How to write a Poem (again)

How to Write a Poem, marketing, poetry, price, sales, Uncategorized
 In April, I published my book “How to Write a Poem: A Beginner’s Guide.” I released it with a price of $2.99 for the ebook version and it began to sell steadily – by steadily I mean about one or two copies a day (occasionally three, sometimes none). The average was probably about one a day. Although fairly modest, this was pretty good news for me, especially considering that I did no advertising at all other than blogging about it and then posting a link to my blog on Facebook. Out of that $2.99 I get about $2 every time I make a sale.
So I decided to do an experiment in order to find out what the most lucrative price for the book would be.

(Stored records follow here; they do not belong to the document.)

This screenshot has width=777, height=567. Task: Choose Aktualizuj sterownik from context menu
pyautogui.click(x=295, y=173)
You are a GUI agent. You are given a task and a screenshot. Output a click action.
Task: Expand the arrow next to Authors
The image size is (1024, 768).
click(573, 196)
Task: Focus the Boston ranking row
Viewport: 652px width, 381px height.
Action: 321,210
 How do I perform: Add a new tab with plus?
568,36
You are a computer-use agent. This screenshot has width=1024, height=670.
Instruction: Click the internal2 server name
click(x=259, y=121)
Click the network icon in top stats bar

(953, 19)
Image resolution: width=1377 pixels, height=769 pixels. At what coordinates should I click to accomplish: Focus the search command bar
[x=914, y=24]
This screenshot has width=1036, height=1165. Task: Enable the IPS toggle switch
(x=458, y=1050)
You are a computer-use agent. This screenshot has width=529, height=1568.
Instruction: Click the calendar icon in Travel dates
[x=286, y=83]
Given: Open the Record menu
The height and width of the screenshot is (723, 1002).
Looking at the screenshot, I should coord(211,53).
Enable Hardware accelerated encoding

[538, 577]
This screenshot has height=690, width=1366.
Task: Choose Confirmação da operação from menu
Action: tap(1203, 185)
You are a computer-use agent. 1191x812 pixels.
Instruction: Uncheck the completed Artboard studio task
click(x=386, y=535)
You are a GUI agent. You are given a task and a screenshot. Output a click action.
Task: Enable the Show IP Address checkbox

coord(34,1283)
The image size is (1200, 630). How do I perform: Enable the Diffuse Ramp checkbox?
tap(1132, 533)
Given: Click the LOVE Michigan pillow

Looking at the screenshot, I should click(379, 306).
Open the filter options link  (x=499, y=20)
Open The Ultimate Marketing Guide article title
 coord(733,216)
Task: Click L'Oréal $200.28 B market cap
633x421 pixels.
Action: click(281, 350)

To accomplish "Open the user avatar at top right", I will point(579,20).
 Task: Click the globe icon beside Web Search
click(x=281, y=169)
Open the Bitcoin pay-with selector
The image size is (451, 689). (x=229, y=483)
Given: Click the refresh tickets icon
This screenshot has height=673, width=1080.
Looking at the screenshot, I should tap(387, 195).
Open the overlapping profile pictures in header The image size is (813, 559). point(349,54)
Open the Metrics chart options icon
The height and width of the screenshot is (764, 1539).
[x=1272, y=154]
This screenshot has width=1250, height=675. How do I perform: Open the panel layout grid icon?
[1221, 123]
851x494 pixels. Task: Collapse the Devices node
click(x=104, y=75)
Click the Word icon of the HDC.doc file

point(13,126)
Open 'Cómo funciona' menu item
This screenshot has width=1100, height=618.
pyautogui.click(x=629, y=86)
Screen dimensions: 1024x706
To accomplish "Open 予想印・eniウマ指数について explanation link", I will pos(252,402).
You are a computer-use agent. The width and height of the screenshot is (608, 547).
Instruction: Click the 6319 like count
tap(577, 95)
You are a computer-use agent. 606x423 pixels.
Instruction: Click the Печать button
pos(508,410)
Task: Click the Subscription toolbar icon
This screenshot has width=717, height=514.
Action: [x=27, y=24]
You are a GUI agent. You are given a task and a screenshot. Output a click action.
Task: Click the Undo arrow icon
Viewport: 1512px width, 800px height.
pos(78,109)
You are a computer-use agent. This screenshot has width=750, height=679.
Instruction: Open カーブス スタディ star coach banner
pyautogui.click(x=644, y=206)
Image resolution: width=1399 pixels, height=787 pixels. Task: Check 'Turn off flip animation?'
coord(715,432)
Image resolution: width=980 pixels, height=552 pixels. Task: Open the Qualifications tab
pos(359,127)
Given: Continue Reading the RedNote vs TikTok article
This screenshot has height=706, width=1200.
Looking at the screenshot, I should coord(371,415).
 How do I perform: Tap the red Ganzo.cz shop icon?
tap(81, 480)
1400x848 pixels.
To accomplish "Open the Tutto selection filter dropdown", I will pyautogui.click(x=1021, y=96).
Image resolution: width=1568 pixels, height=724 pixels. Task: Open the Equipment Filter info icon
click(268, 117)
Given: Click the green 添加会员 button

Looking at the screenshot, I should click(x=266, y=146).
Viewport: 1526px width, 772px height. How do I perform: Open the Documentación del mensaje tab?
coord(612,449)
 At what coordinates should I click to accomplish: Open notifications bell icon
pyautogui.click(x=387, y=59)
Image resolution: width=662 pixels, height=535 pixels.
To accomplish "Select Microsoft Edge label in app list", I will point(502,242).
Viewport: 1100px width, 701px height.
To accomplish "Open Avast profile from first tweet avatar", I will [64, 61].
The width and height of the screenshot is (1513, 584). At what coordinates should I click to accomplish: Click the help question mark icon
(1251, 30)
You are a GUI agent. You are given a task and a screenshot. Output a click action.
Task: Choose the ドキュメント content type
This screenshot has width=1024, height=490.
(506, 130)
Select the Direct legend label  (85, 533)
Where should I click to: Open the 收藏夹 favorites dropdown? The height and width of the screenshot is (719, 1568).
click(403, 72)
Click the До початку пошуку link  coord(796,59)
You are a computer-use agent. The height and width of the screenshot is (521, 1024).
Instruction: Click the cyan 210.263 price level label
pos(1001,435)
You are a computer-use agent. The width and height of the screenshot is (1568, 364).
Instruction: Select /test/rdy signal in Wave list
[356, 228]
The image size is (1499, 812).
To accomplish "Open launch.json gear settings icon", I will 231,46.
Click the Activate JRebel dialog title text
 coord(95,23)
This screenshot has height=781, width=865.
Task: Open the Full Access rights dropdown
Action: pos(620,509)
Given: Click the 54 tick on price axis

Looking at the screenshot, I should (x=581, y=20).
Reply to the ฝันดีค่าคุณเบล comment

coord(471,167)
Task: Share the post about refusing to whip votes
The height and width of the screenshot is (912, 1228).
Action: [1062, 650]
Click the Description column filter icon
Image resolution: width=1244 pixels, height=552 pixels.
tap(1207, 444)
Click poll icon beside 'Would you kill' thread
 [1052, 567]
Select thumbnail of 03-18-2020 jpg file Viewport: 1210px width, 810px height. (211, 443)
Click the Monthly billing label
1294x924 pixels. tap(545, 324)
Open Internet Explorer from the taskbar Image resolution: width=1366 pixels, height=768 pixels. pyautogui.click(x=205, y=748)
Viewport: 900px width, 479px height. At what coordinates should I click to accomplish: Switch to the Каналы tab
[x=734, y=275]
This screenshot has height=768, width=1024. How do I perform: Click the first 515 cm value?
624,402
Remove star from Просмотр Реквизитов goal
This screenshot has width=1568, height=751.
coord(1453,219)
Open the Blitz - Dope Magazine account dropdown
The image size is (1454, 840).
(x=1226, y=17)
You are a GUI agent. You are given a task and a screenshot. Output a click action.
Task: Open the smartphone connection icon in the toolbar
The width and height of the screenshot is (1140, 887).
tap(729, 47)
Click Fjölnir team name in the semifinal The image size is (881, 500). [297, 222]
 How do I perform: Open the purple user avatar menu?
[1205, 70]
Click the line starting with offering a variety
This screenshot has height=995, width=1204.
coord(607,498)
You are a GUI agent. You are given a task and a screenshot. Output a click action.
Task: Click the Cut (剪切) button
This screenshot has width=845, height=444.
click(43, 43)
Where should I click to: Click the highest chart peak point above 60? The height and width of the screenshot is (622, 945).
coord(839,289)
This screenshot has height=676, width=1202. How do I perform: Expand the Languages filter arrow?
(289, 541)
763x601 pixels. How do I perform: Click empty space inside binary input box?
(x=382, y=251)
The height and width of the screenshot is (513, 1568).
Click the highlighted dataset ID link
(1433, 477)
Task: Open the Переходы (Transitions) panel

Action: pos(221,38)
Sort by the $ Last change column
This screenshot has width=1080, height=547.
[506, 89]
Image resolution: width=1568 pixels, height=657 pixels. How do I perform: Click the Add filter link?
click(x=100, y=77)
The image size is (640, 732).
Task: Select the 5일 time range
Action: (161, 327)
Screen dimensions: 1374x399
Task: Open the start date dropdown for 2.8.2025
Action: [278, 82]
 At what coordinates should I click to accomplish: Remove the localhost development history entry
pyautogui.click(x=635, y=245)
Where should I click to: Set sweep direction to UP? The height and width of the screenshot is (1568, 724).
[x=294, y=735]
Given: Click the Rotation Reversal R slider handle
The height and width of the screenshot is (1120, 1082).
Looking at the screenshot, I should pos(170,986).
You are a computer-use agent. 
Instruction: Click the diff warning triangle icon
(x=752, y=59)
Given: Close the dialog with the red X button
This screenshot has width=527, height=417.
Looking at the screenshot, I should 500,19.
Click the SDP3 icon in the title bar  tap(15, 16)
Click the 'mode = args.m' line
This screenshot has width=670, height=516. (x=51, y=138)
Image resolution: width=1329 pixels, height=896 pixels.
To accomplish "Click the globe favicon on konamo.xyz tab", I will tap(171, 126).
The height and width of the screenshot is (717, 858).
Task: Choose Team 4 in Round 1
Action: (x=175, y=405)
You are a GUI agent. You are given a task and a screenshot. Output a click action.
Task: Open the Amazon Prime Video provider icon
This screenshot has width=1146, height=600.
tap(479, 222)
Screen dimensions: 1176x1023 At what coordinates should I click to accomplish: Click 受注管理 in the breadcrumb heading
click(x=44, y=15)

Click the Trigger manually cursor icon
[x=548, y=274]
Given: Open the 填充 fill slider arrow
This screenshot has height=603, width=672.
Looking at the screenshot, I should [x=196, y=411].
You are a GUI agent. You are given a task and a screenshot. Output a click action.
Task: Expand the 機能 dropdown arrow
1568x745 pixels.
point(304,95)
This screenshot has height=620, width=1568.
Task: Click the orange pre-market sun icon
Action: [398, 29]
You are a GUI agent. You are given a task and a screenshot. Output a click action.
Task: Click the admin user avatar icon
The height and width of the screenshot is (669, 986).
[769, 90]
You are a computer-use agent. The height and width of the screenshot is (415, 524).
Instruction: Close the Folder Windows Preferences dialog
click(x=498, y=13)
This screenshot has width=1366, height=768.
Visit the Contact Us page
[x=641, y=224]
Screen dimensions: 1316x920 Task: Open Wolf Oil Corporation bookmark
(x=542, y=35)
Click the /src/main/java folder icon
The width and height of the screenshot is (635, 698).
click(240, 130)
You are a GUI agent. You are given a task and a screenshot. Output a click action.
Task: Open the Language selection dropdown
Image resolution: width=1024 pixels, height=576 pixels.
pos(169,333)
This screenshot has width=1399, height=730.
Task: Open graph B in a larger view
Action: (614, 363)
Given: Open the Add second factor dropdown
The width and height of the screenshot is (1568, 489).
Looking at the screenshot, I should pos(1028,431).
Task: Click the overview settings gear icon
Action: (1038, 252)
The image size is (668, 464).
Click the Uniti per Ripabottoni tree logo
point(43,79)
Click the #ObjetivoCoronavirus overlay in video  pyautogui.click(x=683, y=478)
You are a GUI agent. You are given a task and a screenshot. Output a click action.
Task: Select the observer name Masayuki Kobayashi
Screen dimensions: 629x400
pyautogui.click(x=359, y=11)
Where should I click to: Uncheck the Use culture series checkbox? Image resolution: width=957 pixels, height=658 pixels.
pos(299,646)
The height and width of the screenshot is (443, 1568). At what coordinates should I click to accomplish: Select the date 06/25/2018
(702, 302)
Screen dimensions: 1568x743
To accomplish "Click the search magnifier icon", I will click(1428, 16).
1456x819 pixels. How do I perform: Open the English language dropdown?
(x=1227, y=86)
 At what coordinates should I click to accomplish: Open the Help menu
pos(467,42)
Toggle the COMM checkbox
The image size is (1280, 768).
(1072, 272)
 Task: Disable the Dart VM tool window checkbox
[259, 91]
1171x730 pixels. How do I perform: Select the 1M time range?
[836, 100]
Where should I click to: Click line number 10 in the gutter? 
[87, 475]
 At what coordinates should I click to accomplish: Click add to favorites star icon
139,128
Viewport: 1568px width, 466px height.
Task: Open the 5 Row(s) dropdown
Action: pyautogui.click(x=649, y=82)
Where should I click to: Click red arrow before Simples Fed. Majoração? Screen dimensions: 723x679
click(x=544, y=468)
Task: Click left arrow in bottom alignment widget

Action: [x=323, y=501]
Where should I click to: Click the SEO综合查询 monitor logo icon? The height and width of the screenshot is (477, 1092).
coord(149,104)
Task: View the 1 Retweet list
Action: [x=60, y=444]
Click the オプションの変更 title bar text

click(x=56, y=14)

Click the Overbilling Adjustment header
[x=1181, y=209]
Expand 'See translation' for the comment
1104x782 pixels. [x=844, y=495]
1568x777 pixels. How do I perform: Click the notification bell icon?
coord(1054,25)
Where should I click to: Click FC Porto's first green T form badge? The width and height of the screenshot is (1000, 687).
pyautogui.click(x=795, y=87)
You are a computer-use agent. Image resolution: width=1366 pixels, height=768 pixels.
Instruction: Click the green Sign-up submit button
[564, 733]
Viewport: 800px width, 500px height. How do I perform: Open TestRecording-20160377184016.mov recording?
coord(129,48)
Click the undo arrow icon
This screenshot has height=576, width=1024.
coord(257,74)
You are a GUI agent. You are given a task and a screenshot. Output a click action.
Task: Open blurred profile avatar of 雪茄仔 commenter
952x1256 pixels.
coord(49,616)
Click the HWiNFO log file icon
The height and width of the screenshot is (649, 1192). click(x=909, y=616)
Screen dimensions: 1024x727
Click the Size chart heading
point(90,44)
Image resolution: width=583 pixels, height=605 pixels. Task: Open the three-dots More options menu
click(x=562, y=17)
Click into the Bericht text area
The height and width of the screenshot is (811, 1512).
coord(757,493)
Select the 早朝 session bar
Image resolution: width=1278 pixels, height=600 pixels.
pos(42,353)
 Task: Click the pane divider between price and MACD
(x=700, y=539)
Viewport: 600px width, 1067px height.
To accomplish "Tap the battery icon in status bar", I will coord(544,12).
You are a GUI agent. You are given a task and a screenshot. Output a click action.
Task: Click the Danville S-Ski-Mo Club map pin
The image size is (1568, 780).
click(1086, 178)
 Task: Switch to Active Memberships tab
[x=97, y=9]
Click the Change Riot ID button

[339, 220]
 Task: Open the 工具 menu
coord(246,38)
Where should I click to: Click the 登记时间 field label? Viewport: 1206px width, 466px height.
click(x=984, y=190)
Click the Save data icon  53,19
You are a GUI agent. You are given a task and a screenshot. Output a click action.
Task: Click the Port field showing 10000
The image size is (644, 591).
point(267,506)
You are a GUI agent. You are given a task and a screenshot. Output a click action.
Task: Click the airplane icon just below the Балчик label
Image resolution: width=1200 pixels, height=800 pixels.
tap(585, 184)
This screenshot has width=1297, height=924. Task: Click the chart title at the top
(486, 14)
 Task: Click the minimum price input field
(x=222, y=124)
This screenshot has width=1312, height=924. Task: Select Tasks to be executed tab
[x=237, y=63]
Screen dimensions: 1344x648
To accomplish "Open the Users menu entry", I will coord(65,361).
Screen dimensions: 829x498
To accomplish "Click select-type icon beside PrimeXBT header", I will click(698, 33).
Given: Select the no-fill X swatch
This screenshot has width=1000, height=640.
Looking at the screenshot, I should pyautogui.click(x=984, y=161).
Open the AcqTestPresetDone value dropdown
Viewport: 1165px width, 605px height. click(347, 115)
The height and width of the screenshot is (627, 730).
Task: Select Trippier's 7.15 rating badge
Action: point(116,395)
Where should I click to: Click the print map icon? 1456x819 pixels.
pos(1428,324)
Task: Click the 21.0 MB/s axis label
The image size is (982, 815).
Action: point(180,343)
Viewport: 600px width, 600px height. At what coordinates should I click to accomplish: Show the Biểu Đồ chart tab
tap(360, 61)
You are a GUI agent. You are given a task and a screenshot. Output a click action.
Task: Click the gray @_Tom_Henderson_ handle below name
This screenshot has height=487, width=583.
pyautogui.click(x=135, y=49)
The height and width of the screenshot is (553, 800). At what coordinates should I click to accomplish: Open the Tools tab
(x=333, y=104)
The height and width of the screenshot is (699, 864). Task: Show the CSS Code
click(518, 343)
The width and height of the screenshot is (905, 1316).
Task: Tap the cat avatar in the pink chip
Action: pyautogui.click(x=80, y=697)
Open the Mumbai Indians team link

I double the price to $5.99. The first day, things continued as normal and I got one sale at the new price. The next day, same thing. One sale. Then for about a week or more there was absolutely nothing. No one, it seemed was willing to fork out six bucks for a copy of the book. After waiting and waiting, I decided to adjust the price again down to $3.99. Hey presto, it began to sell again at pretty much the same rate as before.
One of the things that I am sure helped sales was the fact that one kind purchaser gave the book a 5-star review on Amazon (see above). There are a few other books on the Amazon website with very similar titles to mine, but they are more expensive, some of them are aimed at kids and not all of them have star ratings anyway. I’m sure people must be swayed by that star rating in some way. I know I would be. The main factor, though, is that if you type in “How to Write a Poem” in the Amazon search bar, mine is the first book on the resultant list.
The next thing I will probably do is to advertise the book by posting on my Facebook page and also posting on a number of Facebook groups where you can promote your book. So far all my sales of that book have been random, serendipitous events. It will be interesting to see if there is a spike in the sales figures after some marketing activity on my part.
Anyway, it got me thinking about what kind of people are, in fact, interested in buying a book about how to write poetry. The blurb for my book runs as follows:
This is a practical book. By the time you finish reading it, you will have all the tools you need to write convincing, compelling, and beautiful poetry. Whether someone has asked you to come up with a poem for a special occasion, or you have suddenly been struck by an intense emotion and are looking for a way to articulate it, or you want to express love to your sweetheart on Valentine’s day, “How to Write a Poem: A Beginner’s Guide” provides all the necessary techniques to enable your poem to be a success.
I think there must be a lot of people who like reading poetry either because they remember poems they learned in school or because it can express certain experiences better than the reader can themselves. There are also people who like writing poetry because it is a means of self-expression that prose can’t quite match. This idea of poetry expressing emotion is not new, of course, but quite often, I think, somebody can get the idea that the stronger the emotion the better the poem will be. My own view is that writing good poetry requires training of some sort. It is only after having mastered the tools of the trade, as it were, that someone is ready to express themselves adequately in poetic form. Without adequate practice, poetry – even strongly felt poetry – can fall flat on its face.
That’s one of the issues covered in the book. But, to the same extent, the book isn’t some diatribe on highly-intellectual, abstruse or academic issues. It’s meant to be a fun book to read. It’s also meant to be a practical introduction to how you actually go about writing a poem. Hence the title.